We don’t do it the same way. In all the interviews I did there was only one instance of hazing mentioned & that was quickly squashed when the BC heard about it. The vast majority of firefighters were welcomed into the firehouse & ended up under the wing of a senior firefighter. Some had to prove they could do the job before that, but once they showed they were up to it there was at least acceptance.
How does the fire department bind its “pledges” to the group? The way I see it, our “pledges” (red asses) go through what is basically a three-stage process to become full-fledged members of the Firehouse Fraternity. Just as these fraternity pledges do, all members must go through a difficult trial to even be considered. It’s called a civil service test. First you must prove you are smart enough to be trained as a firefighter. That’s the written portion. If you pass that, you move onto the physical where the candidate (pledge) has to demonstrate the physical attributes DOP has decided are needed to do the job of firefighter.
Often this is where you separate the men from the boys (and now the women from the girls).
Back in the day, the physical portion of the test was calisthenics & the one exercise that bound those taking the test was the kazatskies. In more recent tests, it was the obstacle course. Preparation for the kazatskies required physical training. Only those in the best physical shape made it. The obstacle course took practice. It was timed & a tenth of a second could be the difference between being appointed or trying again on the next test.
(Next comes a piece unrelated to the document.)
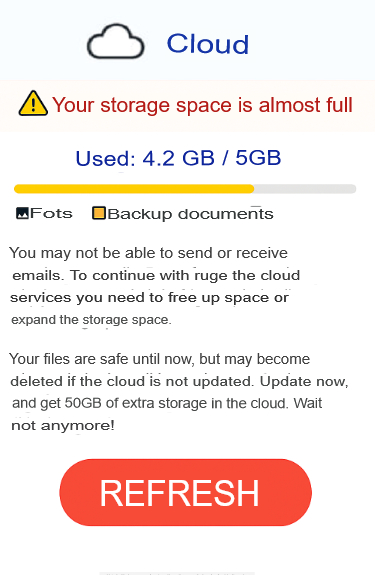Select the Used 4.2 GB / 5GB text

point(178,158)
After proving you were worthy of consideration, you raised your right hand, took the pledge to the protect lives, property, and the constitution, and started training either at the Academy or (back in the day) in the firehouse until they had enough newly appointed men to run an academy class. The rigor of training at the Academy varied depending on the era you were appointed. When the Academy was on 18th Avenue, it was more of a pencil & paper exercise w/companies coming to demonstrate how to throw ladders or stretch hose. When the use of masks became accepted, mask training was added. Then there was the jump into the net for some classes. After the opening of the Academy on Jersey Street in 1974, live burns were added to the curriculum & things got a little “hotter”. The length of time training varied. By the modern era, the State had established standards for firefighter training & the curriculum had been expanded to include Haz-mat, terrorism, Incident Command, and assorted other topics not even dreamed of back in the day. All of this rendered the recruits “trainable.” Now they had to move onto the last stage of being a fire department “pledge”, the probationary period.
This is where you earn your seat at the table. Where you learn to be a firefighter. Where you become part of the greatest brotherhood in the world. As I said, most guys walked into the firehouse & were welcomed. Some really had to earn it, but after proving themselves, were accepted. Just as fraternity brothers are said to remain frat brothers for life, so once a firefighter, always a firefighter.
What struck me about this documentary was the number of deaths among pledges & how unnecessary they are. The fire service is by definition dangerous. We are the only service that fights a force of nature. You can’t call in a negotiating team to talk a fire out of a hostage situation. If the fire is holding people as “hostages”, it is our job to fight to release those people. Even though the number of firefighter deaths during training does normally exceed the number of deaths among frat pledges, in 1984 the number of hazing deaths equaled the number of firefighter deaths. The firefighter deaths occurred while training for a higher purpose. The frat pledge deaths? What a waste.